Soontobe4, I love your enthusiasm and forward thinking. Well done. Only you know what your Mother would enjoy so go for it. Me? I would absolutely hate it. All my hopes are forward looking and my memories are well embedded in my heart. Don't need physical reminders. I hope you get the result you want for your Mum from the huge effort you are putting into it. Good luck.

Peardrop50 Wed 08-Nov-17 10:16:02

I love Varian’s post. Seventy prettily decorated little notelets with each of you writing a lovely memory, a good compliment, a reason why you love her, a wish for her future. Pop them all in a pretty box tied up with ribbon and get on and enjoy your lovely cottage break. Let your Mum relive the decades if she wants to by asking her about things and all listening to her tales and memories.
Hope you have a lovely time

Gagagran Wed 08-Nov-17 10:16:29

I'm 74 and definitely don't want more "stuff" - in fact I am trying to get rid of some. I just want to see more of my loved ones.

Family get togethers with the grandchildren and their parents are what make me happy for special birthdays and anniversaries.

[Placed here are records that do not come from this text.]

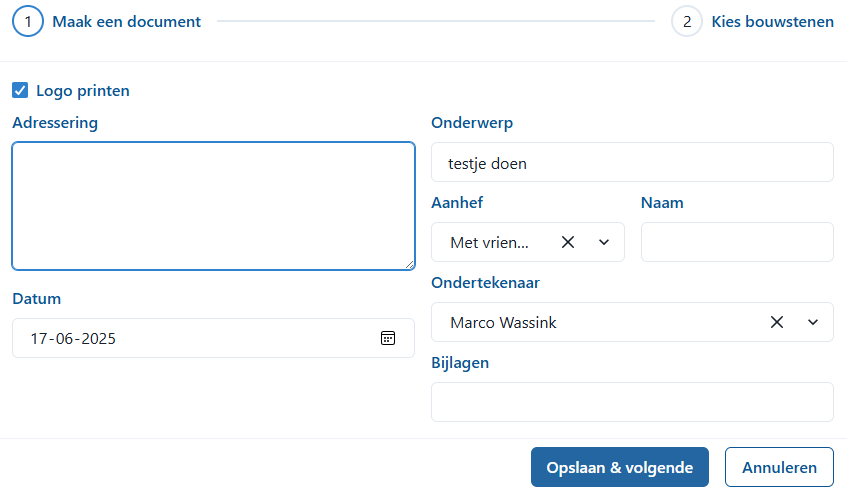Switch to the Kies bouwstenen step
The height and width of the screenshot is (502, 847).
point(772,21)
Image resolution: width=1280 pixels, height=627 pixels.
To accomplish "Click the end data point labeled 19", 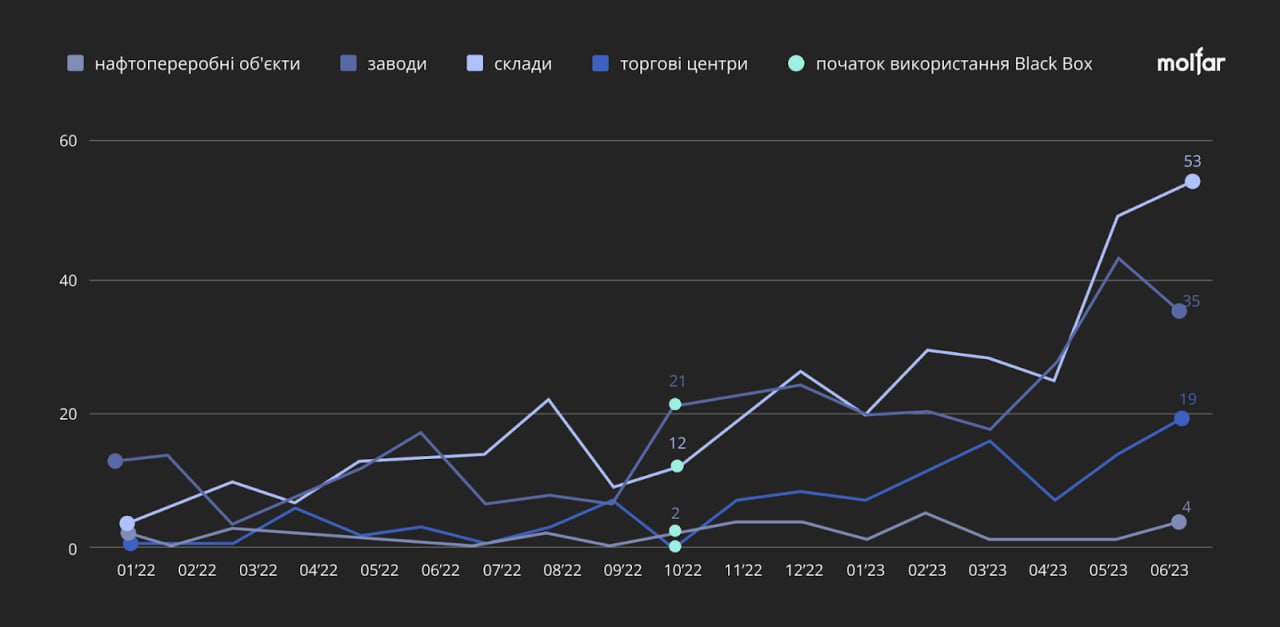I will click(x=1181, y=418).
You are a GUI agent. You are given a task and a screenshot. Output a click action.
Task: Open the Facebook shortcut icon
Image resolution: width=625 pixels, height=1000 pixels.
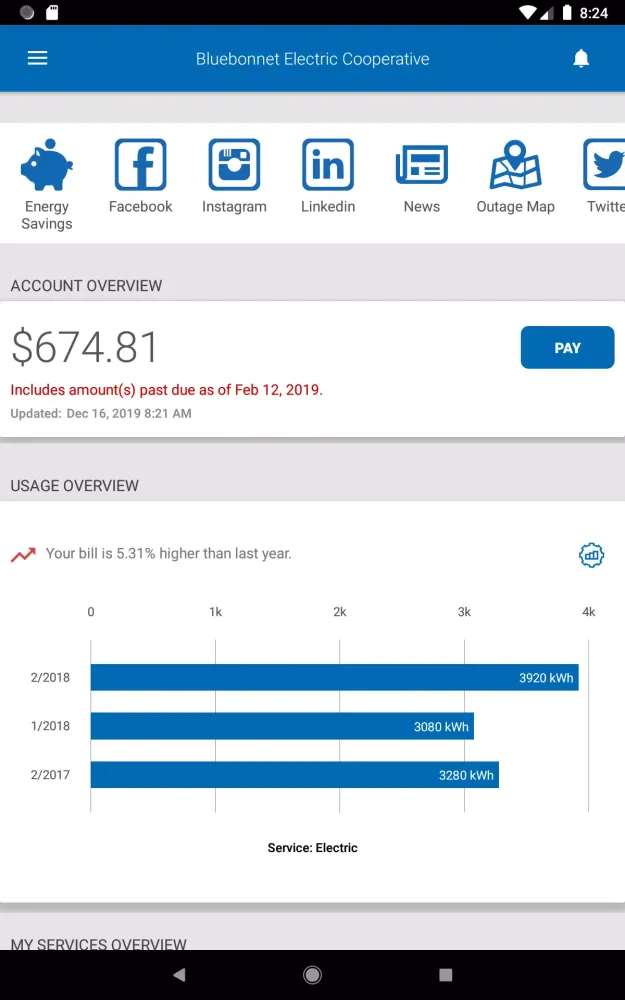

I love seeing the interactions between the cousins and family traits and likenesses developing.

We often do a quiz with mixed age teams teams and questions set by everyone so that Grandad's sports questions are balanced by DGDs pop music or fashion questions. Lots of laughter and love make memories for the DGC in years to come and for us to savour now.

Catering can be easy too with all the specialist party food on offer at supermarkets and other catering outlets. Just let them help themselves - no pressure.

Rosina Wed 08-Nov-17 10:17:17

I think the newspaper idea is lovely - an unusual gift. A family meal either at home or in a restaurant/hotel, fresh flowers, maybe an item of jewellery from you all but nothing too much in the way of material things as the memories are the happy times.